初めての渡米で、僕はその喜びを知ってしまった。
1999年春、イリノイ州シカゴ、バルーンアート世界大会の最後を飾るパーティー、出席者は約1000人。
絶対に呼ばれないだろうと思っていたその時、僕の名前が呼ばれた。
世界大会のコンテスト入賞者発表の時に・・・。
8年間勤めた広島赤十字病院を辞めて飛び込んだ全く新しい世界。
仕事を辞める半年前から、不安で眠れない夜が続いていた。
この時、それまで数ヶ月の間張りつめていた緊張の糸が『プッツン』と切れてしまった。
ステージの上で涙が止まらない。
バルーンアート界のドン、Marie Mandoliが優しく僕の肩をたたいてくれた。
泣きながら席に戻る途中、新人賞も受賞し、出席者達は皆立ち上がり、スタンディング・オベーションになった。
国籍も違う、実績も無い。でも、自分の創り出す世界が良ければ、認めてくれる国。 アメリカ。
人生の中で、あの感動のシーンが無ければ今の僕は存在しないだろう。

2002年1月、アリゾナ州フェニックス。 [ SPECIAL EVENT 2002 / スペシャルイベント2002 ]
世界中のイベンター達が集まる、世界最高峰のイベントの祭典。
ウエディングプランナー・デザイナーや照明のスペシャリスト達・フローリスト・・・。
そのスケールの大きさ、繊細さ、そしてレベルの高さに、ただ驚くばかりだった。
約2000人のファイナルパーティー。---[GALA AWARD]---
Goodyの作品は、2つのノミネートを獲得していた。日本人のノミネートは僕たちだけだった。
ノミネーター全員がステージ上に立ち、紹介されると、約2000人の出席者は、一斉に立ち上がり、
僕たちが2人ずつステージから降り終わるまで、拍手をしてくれていた。
その時、全身に鳥肌が立ち、改めて世界で認めてもらえることの喜びと大きさをかみしめていた。
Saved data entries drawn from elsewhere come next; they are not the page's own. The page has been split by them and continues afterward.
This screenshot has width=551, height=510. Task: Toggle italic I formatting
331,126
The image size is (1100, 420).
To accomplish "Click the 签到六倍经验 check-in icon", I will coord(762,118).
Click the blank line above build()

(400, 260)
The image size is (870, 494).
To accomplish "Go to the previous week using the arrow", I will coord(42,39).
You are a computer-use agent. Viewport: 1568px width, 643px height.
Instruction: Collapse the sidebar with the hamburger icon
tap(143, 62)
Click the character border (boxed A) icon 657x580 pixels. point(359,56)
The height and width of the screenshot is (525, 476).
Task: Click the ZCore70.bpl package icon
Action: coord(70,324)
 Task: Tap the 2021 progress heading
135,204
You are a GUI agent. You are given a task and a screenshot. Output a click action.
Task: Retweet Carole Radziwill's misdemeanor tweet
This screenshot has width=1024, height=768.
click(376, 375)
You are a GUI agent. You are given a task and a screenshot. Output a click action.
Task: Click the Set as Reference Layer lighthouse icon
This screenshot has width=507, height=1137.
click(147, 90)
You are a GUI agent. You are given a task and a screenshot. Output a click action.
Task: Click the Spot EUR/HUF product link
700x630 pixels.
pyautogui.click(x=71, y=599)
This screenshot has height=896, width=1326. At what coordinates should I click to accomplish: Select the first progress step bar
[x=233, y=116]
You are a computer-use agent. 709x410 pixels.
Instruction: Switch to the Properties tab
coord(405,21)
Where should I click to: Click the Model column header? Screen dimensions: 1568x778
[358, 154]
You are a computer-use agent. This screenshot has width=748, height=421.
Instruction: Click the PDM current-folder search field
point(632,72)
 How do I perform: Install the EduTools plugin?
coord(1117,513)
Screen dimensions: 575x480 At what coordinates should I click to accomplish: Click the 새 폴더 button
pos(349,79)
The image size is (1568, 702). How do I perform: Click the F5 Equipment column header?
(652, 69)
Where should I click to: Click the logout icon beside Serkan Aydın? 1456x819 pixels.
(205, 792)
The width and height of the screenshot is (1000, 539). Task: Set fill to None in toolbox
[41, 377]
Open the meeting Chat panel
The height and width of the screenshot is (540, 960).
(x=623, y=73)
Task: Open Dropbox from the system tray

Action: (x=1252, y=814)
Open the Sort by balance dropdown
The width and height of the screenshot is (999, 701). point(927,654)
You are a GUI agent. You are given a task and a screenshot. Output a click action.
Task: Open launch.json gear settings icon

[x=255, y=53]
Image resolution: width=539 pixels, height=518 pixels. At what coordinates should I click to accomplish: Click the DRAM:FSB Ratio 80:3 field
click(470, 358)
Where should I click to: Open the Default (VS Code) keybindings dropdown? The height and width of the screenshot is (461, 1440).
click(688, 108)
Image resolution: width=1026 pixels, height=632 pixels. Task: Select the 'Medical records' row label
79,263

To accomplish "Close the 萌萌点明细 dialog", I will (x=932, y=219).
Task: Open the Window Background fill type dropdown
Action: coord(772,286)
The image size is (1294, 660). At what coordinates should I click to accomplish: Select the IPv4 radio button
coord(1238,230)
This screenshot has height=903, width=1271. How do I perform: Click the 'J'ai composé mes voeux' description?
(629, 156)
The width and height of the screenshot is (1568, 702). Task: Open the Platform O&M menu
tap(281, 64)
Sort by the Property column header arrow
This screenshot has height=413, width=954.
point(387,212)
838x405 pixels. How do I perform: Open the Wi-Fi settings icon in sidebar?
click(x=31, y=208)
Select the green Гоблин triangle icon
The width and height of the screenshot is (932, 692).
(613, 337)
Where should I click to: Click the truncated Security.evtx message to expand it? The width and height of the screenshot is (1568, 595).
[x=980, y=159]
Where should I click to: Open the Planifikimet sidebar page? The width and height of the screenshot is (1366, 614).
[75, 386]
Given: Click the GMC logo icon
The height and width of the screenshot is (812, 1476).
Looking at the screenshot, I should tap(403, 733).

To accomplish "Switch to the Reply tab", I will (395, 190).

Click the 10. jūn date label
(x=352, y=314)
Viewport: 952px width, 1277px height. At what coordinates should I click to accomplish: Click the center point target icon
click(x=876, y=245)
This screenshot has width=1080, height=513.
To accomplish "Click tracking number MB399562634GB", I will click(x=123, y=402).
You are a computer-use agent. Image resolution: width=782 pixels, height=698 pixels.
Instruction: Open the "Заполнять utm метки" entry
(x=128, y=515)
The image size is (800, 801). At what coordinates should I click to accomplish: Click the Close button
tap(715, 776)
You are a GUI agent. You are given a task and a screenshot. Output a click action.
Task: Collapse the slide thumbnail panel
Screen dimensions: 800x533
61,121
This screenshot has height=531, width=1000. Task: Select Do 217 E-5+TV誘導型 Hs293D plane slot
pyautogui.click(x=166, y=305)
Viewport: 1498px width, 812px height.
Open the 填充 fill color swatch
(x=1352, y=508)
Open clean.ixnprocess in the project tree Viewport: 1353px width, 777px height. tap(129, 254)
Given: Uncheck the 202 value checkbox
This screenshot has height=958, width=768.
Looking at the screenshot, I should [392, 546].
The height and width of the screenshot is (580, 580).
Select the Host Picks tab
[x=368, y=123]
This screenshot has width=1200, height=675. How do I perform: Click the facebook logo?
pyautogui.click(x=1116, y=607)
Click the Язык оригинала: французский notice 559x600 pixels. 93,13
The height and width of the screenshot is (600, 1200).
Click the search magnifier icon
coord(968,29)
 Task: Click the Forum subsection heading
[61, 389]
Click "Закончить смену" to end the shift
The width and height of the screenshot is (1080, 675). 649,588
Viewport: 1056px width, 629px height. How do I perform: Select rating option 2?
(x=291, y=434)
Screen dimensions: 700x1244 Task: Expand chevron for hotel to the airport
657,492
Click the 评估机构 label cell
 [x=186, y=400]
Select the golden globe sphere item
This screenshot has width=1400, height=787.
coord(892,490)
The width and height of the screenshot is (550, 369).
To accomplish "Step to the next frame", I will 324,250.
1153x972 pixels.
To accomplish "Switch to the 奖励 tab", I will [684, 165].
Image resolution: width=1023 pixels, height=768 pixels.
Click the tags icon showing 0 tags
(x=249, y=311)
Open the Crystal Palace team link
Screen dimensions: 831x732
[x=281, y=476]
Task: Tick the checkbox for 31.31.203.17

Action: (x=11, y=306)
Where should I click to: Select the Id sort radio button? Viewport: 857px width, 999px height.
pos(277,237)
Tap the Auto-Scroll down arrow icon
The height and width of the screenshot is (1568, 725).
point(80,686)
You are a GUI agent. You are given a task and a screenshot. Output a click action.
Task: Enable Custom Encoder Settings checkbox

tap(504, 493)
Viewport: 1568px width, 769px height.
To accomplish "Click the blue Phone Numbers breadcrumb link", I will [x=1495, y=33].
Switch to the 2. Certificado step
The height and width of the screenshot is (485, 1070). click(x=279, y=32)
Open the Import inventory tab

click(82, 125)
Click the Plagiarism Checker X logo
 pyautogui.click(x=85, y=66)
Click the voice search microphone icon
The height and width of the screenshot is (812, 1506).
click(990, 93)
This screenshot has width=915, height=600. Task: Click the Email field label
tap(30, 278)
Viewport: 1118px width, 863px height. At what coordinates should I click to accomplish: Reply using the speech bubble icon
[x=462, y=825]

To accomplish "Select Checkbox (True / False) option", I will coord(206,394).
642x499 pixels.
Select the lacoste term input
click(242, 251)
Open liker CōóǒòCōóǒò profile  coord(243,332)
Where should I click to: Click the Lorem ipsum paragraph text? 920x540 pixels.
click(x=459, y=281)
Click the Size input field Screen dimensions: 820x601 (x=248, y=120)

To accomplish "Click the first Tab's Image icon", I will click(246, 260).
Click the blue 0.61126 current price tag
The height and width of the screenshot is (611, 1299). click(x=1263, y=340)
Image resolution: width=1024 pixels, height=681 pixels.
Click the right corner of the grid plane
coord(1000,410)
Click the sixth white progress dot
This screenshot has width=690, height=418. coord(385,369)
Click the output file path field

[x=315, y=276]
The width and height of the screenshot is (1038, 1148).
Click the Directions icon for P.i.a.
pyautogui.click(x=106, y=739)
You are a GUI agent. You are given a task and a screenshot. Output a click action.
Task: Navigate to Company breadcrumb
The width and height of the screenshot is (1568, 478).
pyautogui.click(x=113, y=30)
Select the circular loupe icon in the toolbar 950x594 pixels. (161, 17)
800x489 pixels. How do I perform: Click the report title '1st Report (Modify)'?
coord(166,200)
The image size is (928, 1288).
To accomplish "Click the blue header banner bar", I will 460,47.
バルーンを通して、世界中の人達の笑顔と出会い、そして認め合う。
この素晴らしい世界は、きっと僕の生きる場なのだ。
この世界にいるとき、自分が今までにない輝きを放つ瞬間を感じることができる。
それは僕にとって、心の底から幸せと思える瞬間なのかもしれない。
Goodyの創り出すバルーンアートの世界に触れた人達の瞳が、
思わず『キラッ』と輝く、そんな瞬間を私達は作り出したいと考えています。
決して、型押し的な仕事ではなく、こだわりを持ち、1つ1つに心を込めて創る。
私達は、そういうバルーンアートやギフトを世の中に出して行きたいと考えています。
謙虚な姿勢を忘れず、これからも世界にアプローチしながら・・・。
そして、いつかこの夢のある文化が日本という国にゆっくりと広がり、
1人でも多くの日本人の心を潤すことを心から願っています。